Sortir des murs de la forteresse

La vie de l’Iran voit alterner périodes d’expansion, où il rayonne en dehors de sa forteresse montagneuse, et périodes de rétractation. L’expansion se fit vers l’ouest, en Mésopotamie conquise par les Perses, puis contestée entre Parthes et Romains et plus tard entre Safavides et Ottomans ; fixée en 1639 par le traité de Qasr-i-Chirin, la frontière est restée presque inchangée depuis cette date. Au nord-est, les Iraniens se heurtèrent aux peuples venus d’Asie centrale, Mongols, Ouzbeks… Au sud, ils regardèrent en direction du golfe Persique et leurs marchands naviguaient jusqu’à Malacca.

### CONSIGNE 1
Selon le texte sur l'expansion de l'Iran, en quelle année le traité de Qasr-i-Chirin fixa-t-il la frontière ?

Éléments tirés d'une source de données:

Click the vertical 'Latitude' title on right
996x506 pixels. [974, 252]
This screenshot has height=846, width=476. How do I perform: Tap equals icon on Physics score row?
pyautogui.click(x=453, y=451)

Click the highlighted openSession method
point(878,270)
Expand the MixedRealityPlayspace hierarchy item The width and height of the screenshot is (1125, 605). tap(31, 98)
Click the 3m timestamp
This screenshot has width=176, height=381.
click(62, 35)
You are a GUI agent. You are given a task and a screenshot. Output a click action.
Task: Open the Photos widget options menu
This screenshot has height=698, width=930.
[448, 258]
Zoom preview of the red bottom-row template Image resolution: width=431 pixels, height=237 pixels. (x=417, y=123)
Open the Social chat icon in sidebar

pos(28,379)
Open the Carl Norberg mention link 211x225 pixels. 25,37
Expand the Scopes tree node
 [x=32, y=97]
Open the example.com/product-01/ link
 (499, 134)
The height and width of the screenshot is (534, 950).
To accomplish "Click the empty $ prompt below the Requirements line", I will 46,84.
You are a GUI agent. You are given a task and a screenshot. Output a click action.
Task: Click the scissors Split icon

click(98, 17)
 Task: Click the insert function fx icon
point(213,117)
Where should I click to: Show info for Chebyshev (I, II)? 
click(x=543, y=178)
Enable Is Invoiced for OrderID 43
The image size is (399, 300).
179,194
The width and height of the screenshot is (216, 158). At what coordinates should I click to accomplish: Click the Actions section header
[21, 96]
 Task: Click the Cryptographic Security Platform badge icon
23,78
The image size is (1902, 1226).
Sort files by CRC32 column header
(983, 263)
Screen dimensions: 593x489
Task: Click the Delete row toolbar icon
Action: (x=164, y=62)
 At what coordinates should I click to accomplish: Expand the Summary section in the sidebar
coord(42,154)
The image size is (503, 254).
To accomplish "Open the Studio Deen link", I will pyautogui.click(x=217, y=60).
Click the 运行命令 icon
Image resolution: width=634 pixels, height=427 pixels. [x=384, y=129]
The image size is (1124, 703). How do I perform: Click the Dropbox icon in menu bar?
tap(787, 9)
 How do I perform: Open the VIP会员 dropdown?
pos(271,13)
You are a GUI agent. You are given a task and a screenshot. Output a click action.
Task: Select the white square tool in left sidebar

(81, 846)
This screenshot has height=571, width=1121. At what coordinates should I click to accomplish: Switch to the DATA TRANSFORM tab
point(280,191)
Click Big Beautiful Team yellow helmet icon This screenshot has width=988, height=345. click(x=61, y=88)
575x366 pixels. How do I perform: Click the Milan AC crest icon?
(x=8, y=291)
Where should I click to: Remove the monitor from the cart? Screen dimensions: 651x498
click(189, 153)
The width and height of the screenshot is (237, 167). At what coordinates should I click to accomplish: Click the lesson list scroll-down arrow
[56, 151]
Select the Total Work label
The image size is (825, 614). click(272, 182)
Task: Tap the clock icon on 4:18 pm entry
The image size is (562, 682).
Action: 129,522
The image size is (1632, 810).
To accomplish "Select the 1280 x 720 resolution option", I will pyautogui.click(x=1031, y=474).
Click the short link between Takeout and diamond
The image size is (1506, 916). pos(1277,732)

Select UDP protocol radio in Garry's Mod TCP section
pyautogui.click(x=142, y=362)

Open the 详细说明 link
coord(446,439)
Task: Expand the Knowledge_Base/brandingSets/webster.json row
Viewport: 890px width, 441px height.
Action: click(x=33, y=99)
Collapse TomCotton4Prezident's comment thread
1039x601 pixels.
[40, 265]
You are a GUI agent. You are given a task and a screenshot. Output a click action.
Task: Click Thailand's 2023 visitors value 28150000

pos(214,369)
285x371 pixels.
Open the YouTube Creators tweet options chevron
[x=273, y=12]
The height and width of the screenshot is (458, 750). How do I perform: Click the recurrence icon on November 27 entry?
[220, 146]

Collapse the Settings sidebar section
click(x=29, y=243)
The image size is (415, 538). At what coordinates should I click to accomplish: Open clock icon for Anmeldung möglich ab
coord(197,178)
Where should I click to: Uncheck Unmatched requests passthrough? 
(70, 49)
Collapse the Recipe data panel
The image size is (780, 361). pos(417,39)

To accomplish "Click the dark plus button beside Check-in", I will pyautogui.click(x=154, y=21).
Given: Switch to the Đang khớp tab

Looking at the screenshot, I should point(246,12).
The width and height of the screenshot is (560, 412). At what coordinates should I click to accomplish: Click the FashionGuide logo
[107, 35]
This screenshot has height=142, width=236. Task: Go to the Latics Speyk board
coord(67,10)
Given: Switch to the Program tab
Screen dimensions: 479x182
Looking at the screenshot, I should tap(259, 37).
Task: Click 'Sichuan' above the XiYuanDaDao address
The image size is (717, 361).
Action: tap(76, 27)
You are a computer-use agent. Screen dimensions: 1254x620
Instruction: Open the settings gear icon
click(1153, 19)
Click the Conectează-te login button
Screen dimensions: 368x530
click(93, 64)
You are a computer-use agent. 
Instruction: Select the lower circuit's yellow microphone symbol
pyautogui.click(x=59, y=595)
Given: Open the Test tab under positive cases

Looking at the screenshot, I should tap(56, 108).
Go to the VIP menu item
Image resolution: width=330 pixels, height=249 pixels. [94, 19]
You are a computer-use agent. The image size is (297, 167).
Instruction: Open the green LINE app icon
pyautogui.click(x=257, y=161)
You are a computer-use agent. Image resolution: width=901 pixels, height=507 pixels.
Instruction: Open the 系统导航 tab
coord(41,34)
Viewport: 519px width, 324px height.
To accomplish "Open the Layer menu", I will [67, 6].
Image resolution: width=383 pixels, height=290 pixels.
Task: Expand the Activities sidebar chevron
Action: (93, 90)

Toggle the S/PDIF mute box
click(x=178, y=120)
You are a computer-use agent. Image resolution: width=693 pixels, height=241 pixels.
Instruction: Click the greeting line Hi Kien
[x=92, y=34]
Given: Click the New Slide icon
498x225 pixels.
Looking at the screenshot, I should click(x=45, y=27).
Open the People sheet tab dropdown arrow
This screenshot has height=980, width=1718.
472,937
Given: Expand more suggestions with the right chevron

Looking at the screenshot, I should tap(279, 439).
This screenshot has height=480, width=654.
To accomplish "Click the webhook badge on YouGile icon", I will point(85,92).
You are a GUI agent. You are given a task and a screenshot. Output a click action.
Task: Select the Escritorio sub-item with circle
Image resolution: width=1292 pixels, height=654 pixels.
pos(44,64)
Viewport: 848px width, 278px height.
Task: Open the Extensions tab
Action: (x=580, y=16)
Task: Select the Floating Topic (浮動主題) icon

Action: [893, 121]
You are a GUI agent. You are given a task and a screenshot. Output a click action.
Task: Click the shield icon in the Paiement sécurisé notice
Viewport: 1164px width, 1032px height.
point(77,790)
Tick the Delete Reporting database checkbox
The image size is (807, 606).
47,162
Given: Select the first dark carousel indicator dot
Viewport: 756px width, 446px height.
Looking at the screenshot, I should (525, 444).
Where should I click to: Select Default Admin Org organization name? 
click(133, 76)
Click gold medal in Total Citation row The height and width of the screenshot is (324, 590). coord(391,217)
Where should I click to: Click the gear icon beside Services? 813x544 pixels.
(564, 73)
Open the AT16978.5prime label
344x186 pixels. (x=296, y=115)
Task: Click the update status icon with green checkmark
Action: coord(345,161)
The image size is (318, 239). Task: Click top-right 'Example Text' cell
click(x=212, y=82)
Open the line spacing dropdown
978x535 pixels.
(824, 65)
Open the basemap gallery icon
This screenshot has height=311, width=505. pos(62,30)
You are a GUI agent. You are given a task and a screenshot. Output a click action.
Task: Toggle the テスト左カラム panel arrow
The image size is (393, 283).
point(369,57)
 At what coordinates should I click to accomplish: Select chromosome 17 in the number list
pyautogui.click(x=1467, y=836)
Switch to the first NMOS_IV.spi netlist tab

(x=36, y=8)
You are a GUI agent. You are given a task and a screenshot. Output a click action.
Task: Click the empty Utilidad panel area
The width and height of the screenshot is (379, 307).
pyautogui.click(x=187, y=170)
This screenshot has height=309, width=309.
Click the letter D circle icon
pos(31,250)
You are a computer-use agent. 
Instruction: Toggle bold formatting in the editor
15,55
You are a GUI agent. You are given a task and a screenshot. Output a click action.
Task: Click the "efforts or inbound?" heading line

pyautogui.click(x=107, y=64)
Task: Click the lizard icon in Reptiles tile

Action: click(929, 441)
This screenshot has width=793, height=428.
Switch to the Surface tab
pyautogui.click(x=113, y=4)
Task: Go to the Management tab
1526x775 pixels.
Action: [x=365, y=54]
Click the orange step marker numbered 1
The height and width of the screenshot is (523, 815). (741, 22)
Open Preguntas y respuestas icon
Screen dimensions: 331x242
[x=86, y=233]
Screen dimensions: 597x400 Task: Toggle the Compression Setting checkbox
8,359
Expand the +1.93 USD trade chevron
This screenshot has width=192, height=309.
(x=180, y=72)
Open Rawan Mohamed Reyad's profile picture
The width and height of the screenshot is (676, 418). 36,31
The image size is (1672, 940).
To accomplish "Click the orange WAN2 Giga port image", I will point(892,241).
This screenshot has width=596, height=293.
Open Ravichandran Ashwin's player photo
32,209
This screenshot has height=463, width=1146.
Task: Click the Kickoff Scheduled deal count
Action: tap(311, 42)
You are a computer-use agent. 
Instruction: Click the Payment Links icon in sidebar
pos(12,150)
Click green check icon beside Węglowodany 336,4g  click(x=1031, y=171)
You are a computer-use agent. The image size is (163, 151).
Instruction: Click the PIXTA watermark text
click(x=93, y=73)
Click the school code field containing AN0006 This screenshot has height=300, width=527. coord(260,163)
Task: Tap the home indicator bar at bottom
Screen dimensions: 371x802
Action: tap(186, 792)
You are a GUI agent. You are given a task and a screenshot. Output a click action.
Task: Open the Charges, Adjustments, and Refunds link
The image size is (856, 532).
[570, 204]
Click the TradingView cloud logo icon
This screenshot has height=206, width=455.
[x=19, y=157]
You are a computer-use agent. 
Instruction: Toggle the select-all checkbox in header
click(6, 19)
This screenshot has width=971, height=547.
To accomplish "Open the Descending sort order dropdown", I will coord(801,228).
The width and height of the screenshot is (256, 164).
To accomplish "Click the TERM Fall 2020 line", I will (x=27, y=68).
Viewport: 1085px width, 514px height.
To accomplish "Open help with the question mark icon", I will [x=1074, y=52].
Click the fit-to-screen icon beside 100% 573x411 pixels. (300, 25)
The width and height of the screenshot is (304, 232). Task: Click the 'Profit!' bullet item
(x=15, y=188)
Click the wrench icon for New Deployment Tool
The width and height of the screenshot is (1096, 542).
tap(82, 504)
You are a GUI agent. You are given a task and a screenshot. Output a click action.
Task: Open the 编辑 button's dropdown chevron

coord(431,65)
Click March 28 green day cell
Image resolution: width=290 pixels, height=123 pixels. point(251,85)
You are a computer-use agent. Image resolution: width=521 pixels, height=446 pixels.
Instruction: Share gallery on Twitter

### CONSIGNE 2
Recopiez mot pour mot les lignes de la liste, de celle qui contient « The width and height of the screenshot is (304, 232). » jusqu'à la dernière ligne de la liste, les deux incluses.

### RÉPONSE 1
En 1639.

### RÉPONSE 2
The width and height of the screenshot is (304, 232). Task: Click the 'Profit!' bullet item
(x=15, y=188)
Click the wrench icon for New Deployment Tool
The width and height of the screenshot is (1096, 542).
tap(82, 504)
You are a GUI agent. You are given a task and a screenshot. Output a click action.
Task: Open the 编辑 button's dropdown chevron

coord(431,65)
Click March 28 green day cell
Image resolution: width=290 pixels, height=123 pixels. point(251,85)
You are a computer-use agent. Image resolution: width=521 pixels, height=446 pixels.
Instruction: Share gallery on Twitter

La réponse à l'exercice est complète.